Manif pro-«famille traditionnelle» à Oradea (nord-ouest)

LGBT roumains dans le viseur d’une alliance peu orthodoxe

La gouvernement de «gauche» et l’Eglise s’offrent une bouffée de populisme à peu de frais, avec un référendum préventif contre le mariage égalitaire.

Une «atteinte aux droits fondamentaux» et «une incitation à l’homophobie». C’est ainsi que plusieurs organisations roumaines et internationales ont dénoncé le référendum sur l’interdiction du mariage égalitaire, prévu les 6 et 7 octobre. Leur recours auprès de la Cour constitutionnelle, déposé le 14 septembre, a été rejeté. C’est le Parlement de Bucarest, qui a largement avalisé une réforme de la Constitution qui définit le mariage comme «l’union librement consentie d’un homme et d’une femme». Pour le plus grand plaisir de l’Eglise orthodoxe, qui a réuni 3 millions de signatures en faveur de cette réforme. Pour le gouvernement, le débat est une diversion bienvenue des affaires de corruption qui minent le pouvoir. Bien qu’étiquetée «sociale-démocrate», la coalition au pouvoir soutient la réforme.

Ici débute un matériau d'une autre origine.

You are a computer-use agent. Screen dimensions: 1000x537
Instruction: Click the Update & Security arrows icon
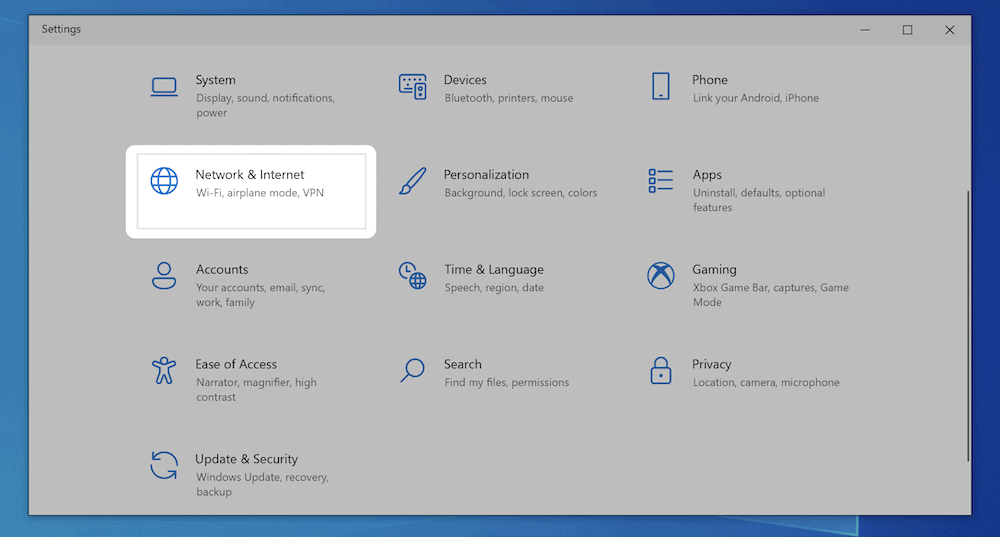click(x=164, y=466)
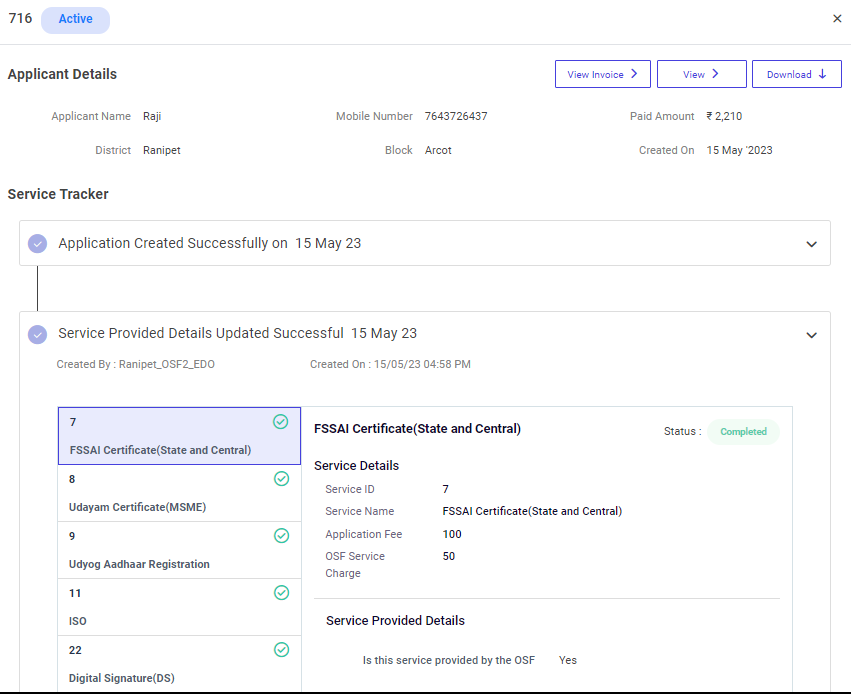The image size is (851, 694).
Task: Collapse the Service Provided Details Updated section
Action: [811, 335]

Alors que le mariage pour tous aura bientôt conquis toute l’ Europe de l’Ouest – y compris par voie référendaire en Irlande – c’est le chemin inverse que prennent plusieurs Etats de l’Est. Les Constitutions polonaise, bulgare, lettone et lituanienne ont bétonné le caractère hétérosexuel des unions.

Boycott!
En Roumanie, 19 millions d’habitants, les couples de même sexe ne bénéficient d’aucune reconnaissance ni protection de l’Etat. Les organisations LGBT et l’opposition de centre droite font campagne pour le boycott du référendum. Ils comptent sur une large abstention qui entraînerait l’échec du scrutin. Celui-ci ne sera validé qu’avec 30% de participation. «Si elle est adoptée, cette modification constituera clairement un recul pour la Roumanie et aura de graves répercussions sur la vie des familles qui ne sont pas fondées sur le mariage», a commenté Barbora Cernusakova, d’Amnesty International.